Hint: values for C and \(\gamma\) are typically in [\(2^{-15}..2^{15}\)] on a log scale.
Exercise 3.1#
First try 3 very different values for \(C\) and \(\gamma\) (for instance [1e-3,1,1e3]). For each of the 9 combinations, create the same RBF plot as before to understand what the model is doing. Also create a standard train-test split and report the train and test score. Explain the performance results. When are you over/underfitting? Can you see this in the predictions?
Solution#
from sklearn.model_selection import train_test_split
# For convenience we'll plot the results in a 3x3 grid
plt.figure(figsize=(15, 10))
fig_num = 0
# build a standard stratified train-test split
X_train, X_test, y_train, y_test = train_test_split(X,y, stratify=y, random_state=0)
for c in [0.001, 1, 1000]:
for gamma in [0.001, 1, 1000]:
fig_num += 1
plt.subplot(3, 3, fig_num) # plot in a 3x3 grid
clf4 = svm.SVC(kernel='rbf',C=float(c),gamma=float(gamma)) # setup and fit the model
clf4.fit(X_train, y_train)
plot_svm_kernel(X_train,y_train,"C={}, g={}, trainACC {:.2f}, testACC {:.2f}".format(c,gamma,clf4.score(X_train,y_train), clf4.score(X_test,y_test)),
clf4.support_vectors_, clf4.decision_function, clf4.dual_coef_, show=False)
plt.show();
For C = 0.001 (top row), the SVM is always underfitting. The boundaries look very different but all are underfitting because they are over-regularized.
For gamma = 1000 (narrow Gaussians, right column), almost all datapoints are support vectors, For higher values of C, they are clearly overfitting: the decision boundaries are islands around each point, the model predicts 0 everywhere else.
The best results are found for medium C, medium gamma. This also yields the fewest support vectors. The decision boundaries show that it captures the banana shapes well.
Large C values (bottom row) tend to cause more overfitting unless gamma is very small. These two types of regularization clearly interact with each other.
For gamma=1, you can also see that the margins for C=1000 are much more narrow than those for C=1. Although not visible in the scores, it is clear that the center model (with the larger margins) will generalize better.
Exercise 3.2#
Optimize the hyperparameters using a grid search, trying every possible combination of C and gamma. Show a heatmap of the results and report the optimal hyperparameter values. Use at least 10 values for \(C\) and \(\gamma\) in [\(2^{-15}..2^{15}\)] on a log scale. Report accuracy under 3-fold CV. We recommend to use sklearn’s GridSearchCV and the heatmap
function defined above. Check their documentation.
Solution#
from sklearn.model_selection import GridSearchCV
# Define and fit a grid search with 3-fold cross validation for SVM - RBF kernel.

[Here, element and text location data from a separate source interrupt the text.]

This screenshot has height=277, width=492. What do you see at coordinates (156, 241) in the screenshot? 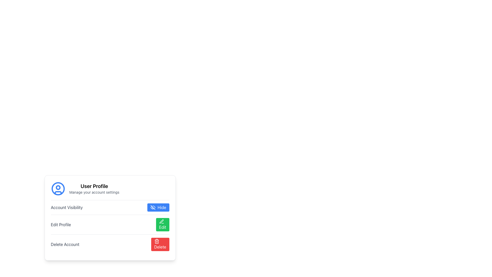
I see `the trash bin icon representing the delete action, located to the left of the 'Delete' text in the red button under the 'User Profile' section to trigger hover effects` at bounding box center [156, 241].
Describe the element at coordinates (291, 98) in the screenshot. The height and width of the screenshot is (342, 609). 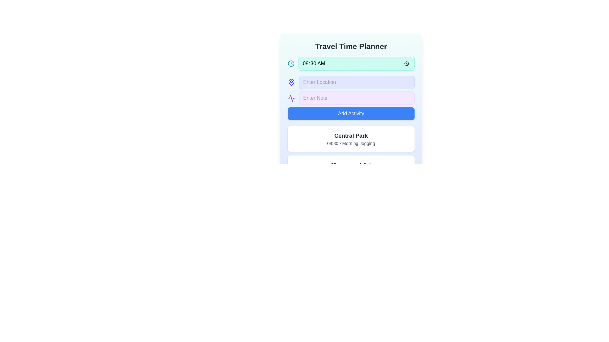
I see `the visual marker icon located to the left of the 'Enter Note' text input field in the 'Travel Time Planner' section` at that location.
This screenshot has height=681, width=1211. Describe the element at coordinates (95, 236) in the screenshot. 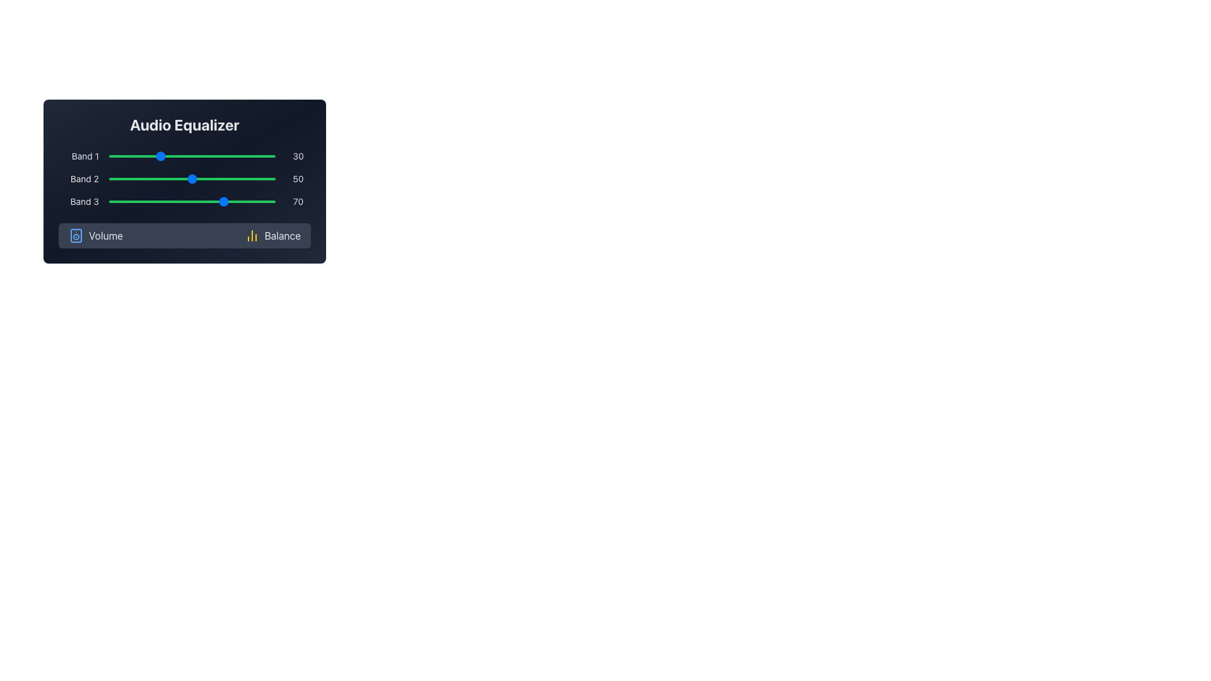

I see `the volume control button located in the bottom-left section of the audio equalizer interface` at that location.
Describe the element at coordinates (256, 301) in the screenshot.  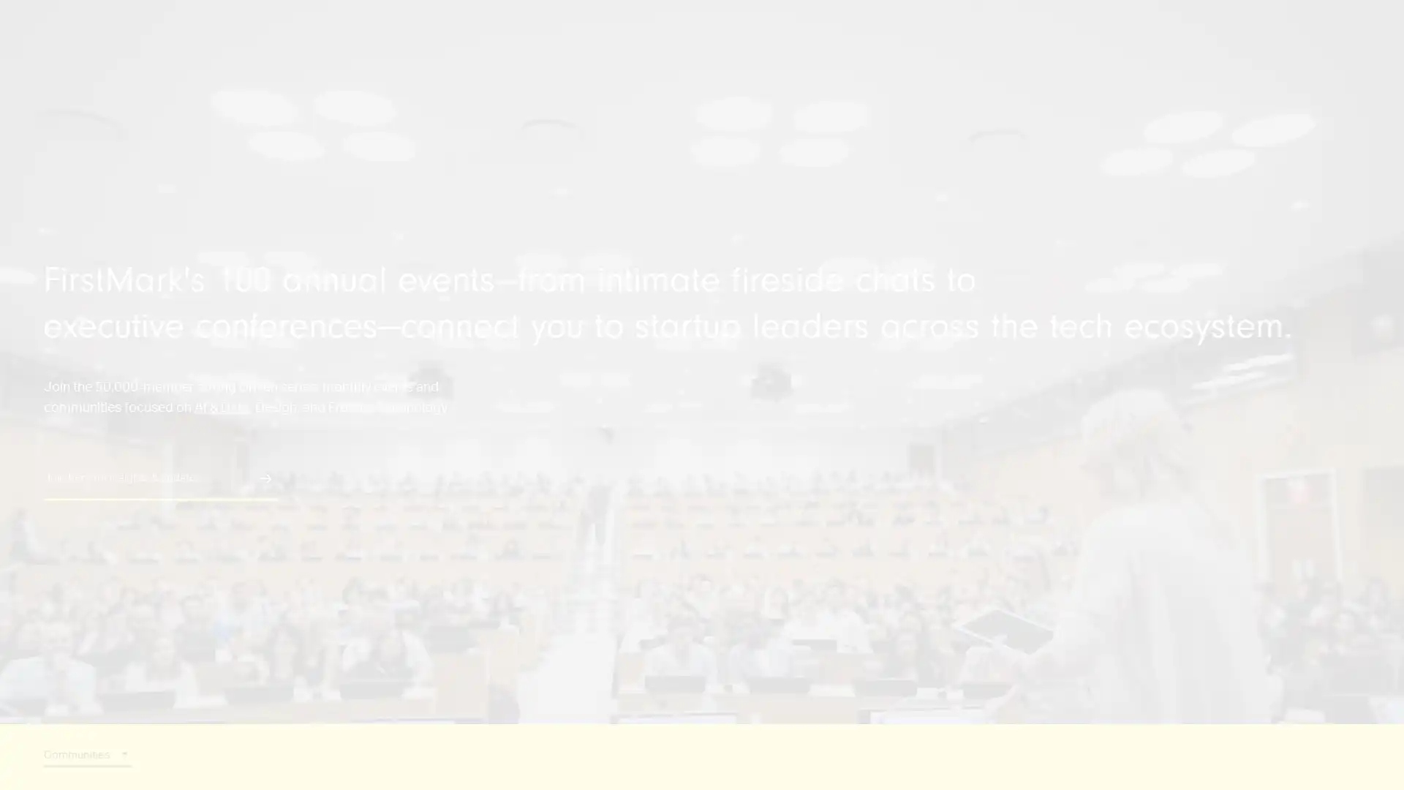
I see `Subscribe` at that location.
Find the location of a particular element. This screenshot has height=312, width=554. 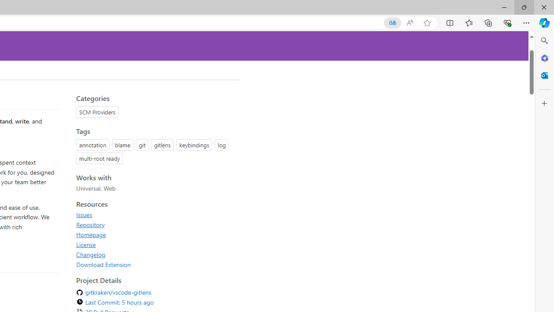

'Add this page to favorites (Ctrl+D)' is located at coordinates (427, 23).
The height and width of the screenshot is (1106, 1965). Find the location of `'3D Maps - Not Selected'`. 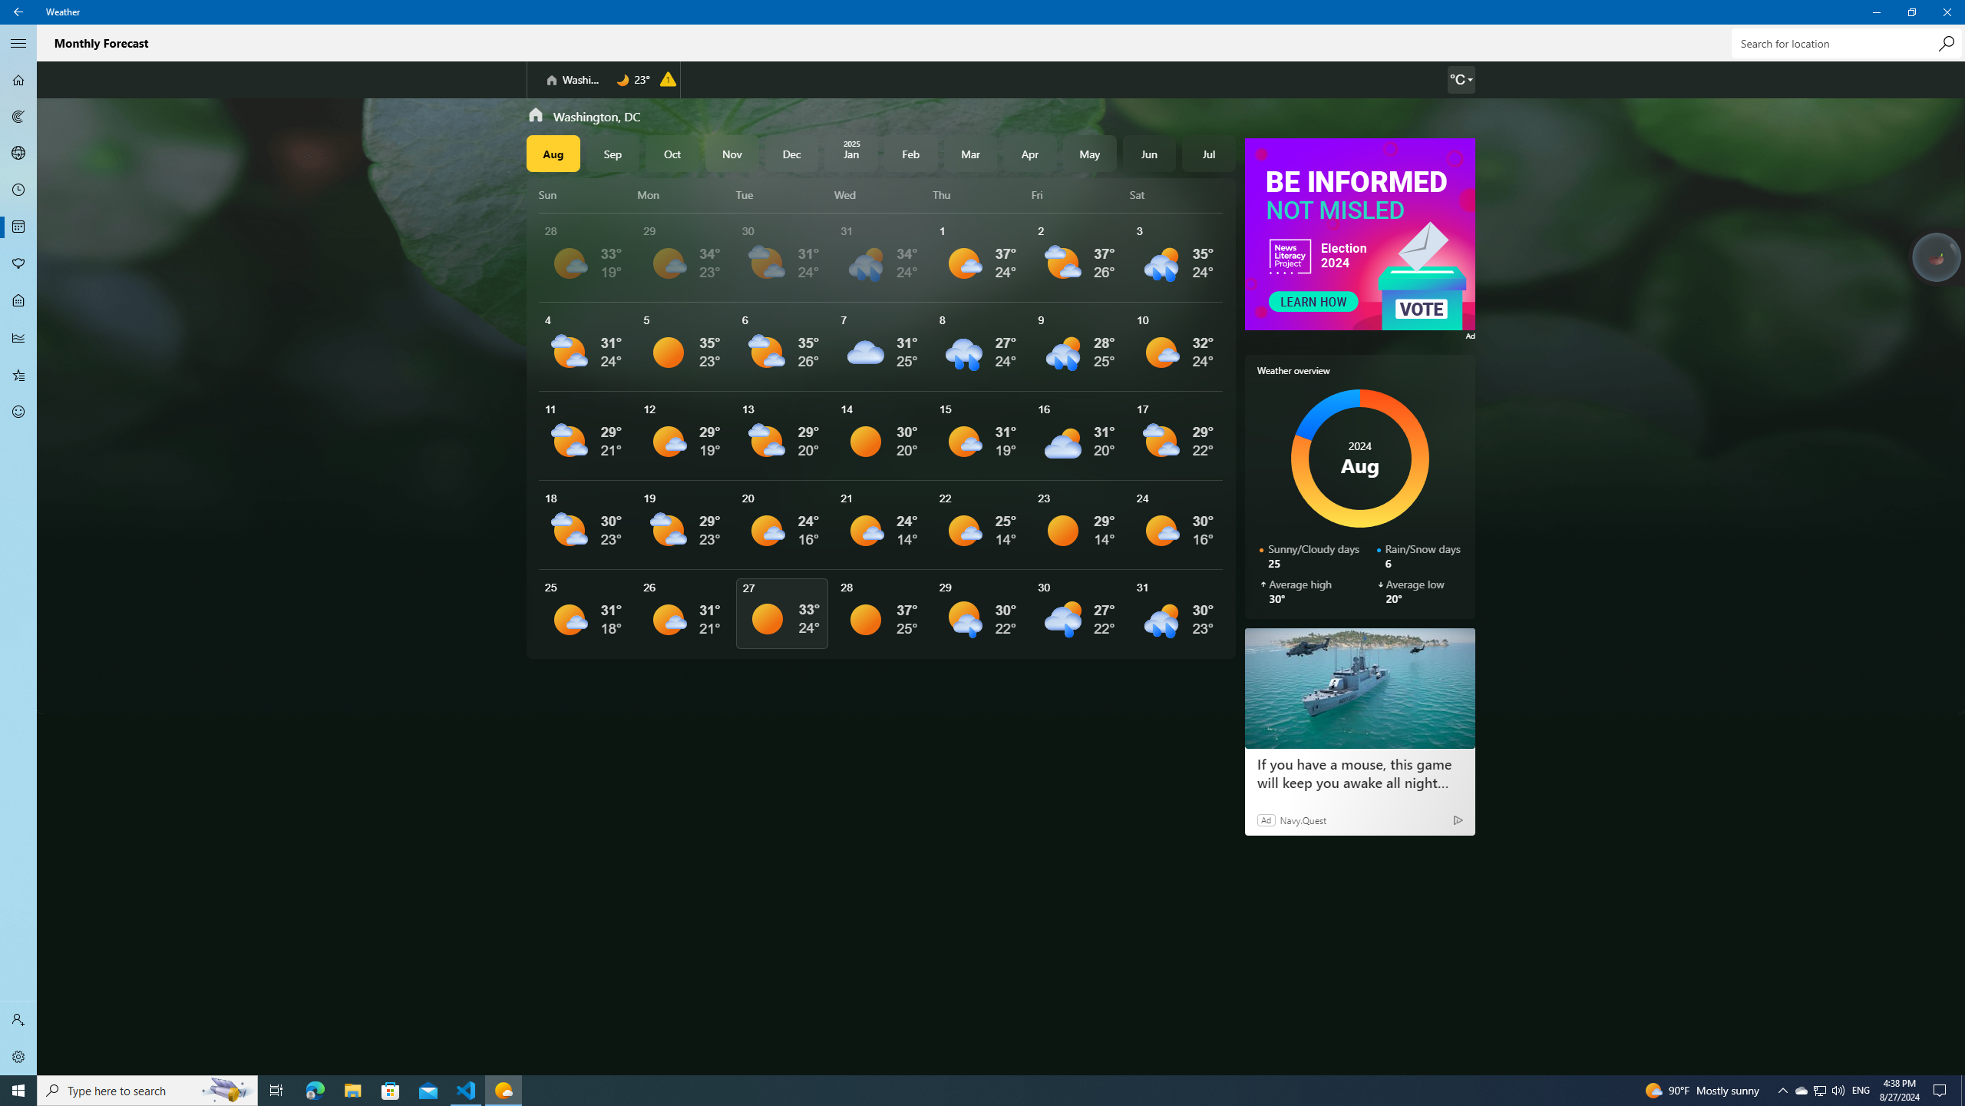

'3D Maps - Not Selected' is located at coordinates (18, 153).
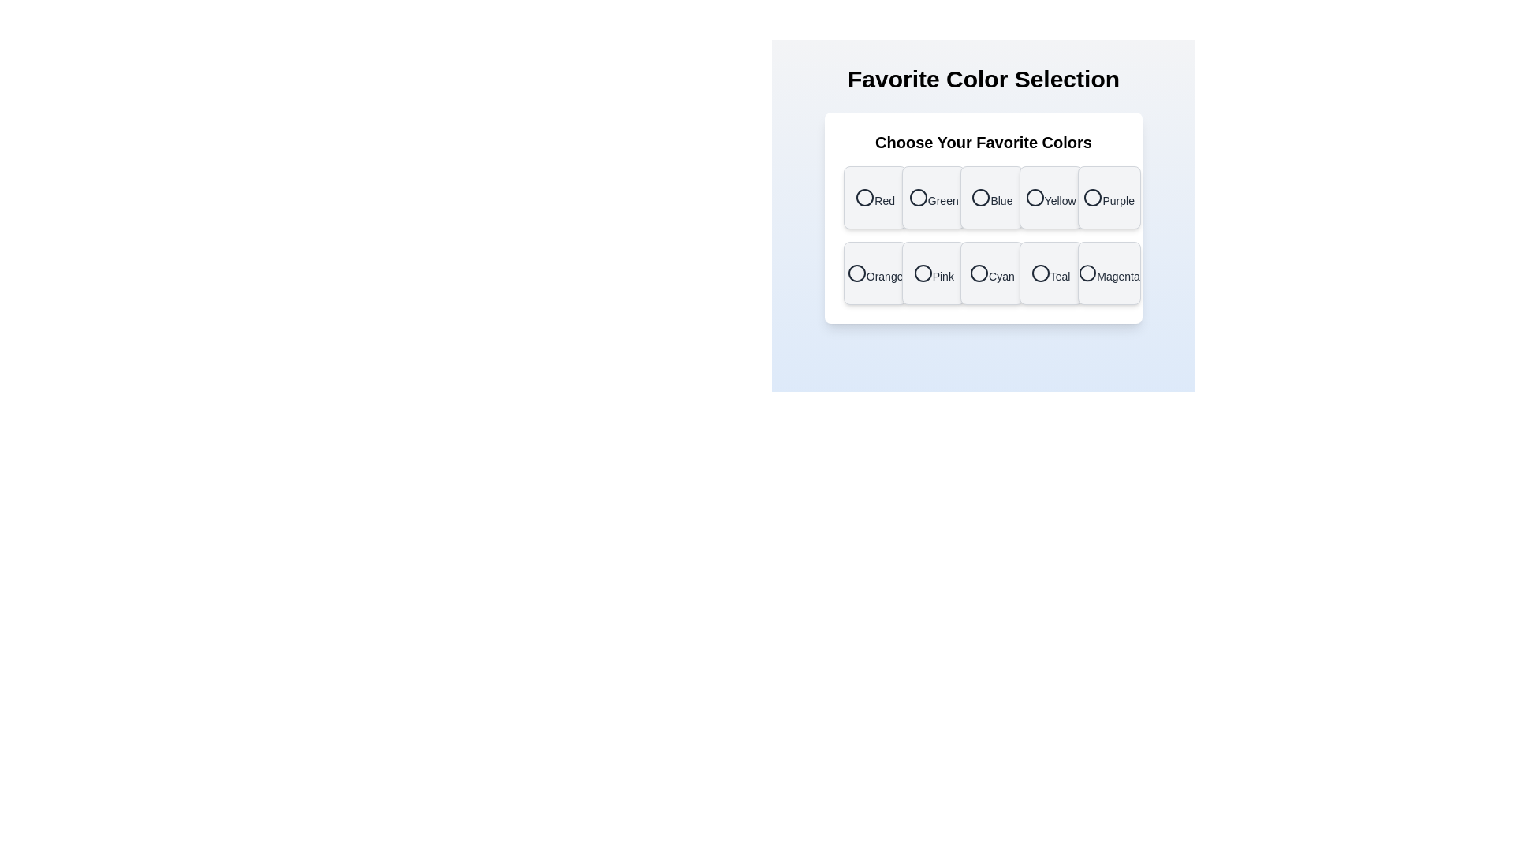  Describe the element at coordinates (1108, 196) in the screenshot. I see `the color Purple` at that location.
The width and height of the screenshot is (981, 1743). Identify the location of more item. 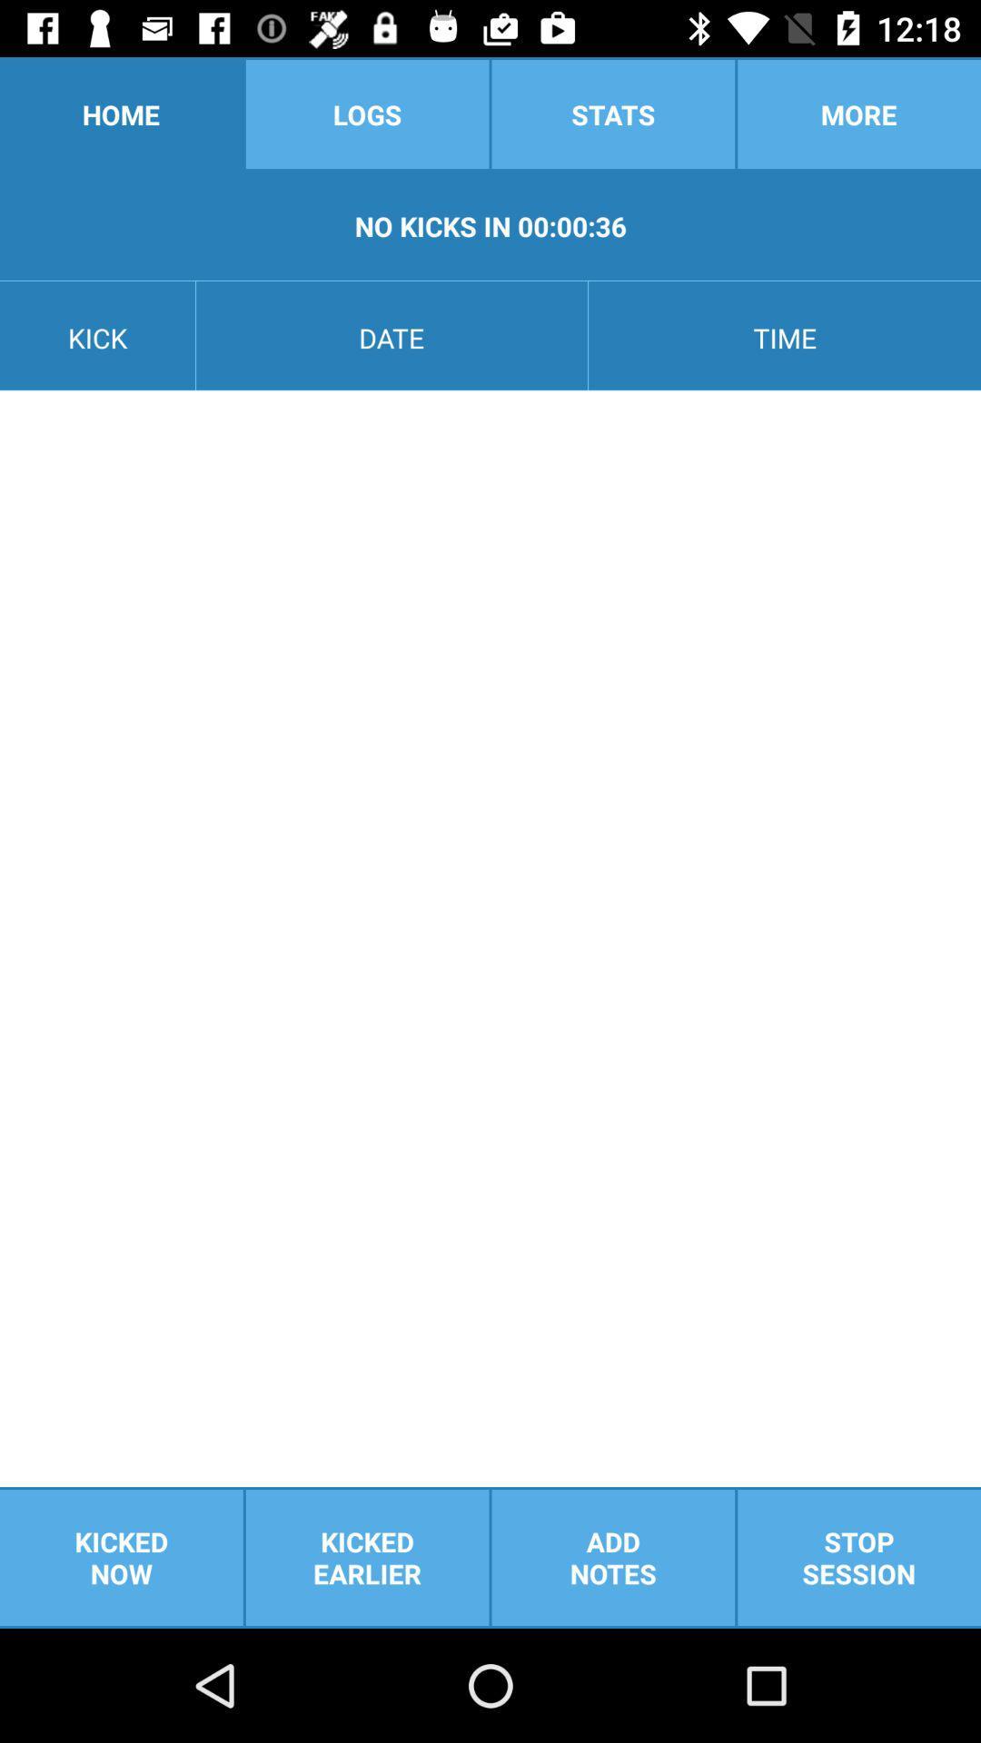
(858, 113).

# Quite a detailed grid search. May take a while.
svc = svm.SVC(kernel='rbf')
resolution = 25
param_grid = {'C': np.logspace(-12,12,resolution,base=2),
'gamma': np.logspace(-12,12,resolution,base=2)}
grid_search = GridSearchCV(svc, param_grid, cv=3, n_jobs=-1, scoring='accuracy');
grid_search.fit(X, y);
#Plot with heatmap
results = pd.DataFrame(grid_search.cv_results_)
scores = np.array(results.mean_test_score).reshape(resolution, resolution)
plt.rcParams.update({'font.size': 18})
fig, axes = plt.subplots(1, 1, figsize=(13, 13))
heatmap(scores, xlabel='gamma', xticklabels=np.around(param_grid['gamma'],4),
ylabel='C', yticklabels=np.around(param_grid['C'],4), cmap="viridis", fmt="%.2f", ax=axes);
We can see that there isn’t really an simple optimal peak in the C-gamma space, but rather a ‘ridge’ of optimal performance. For instance, (gamma=0.25, C=4096) has top performance, but so does (gamma=2.0, C=0.25).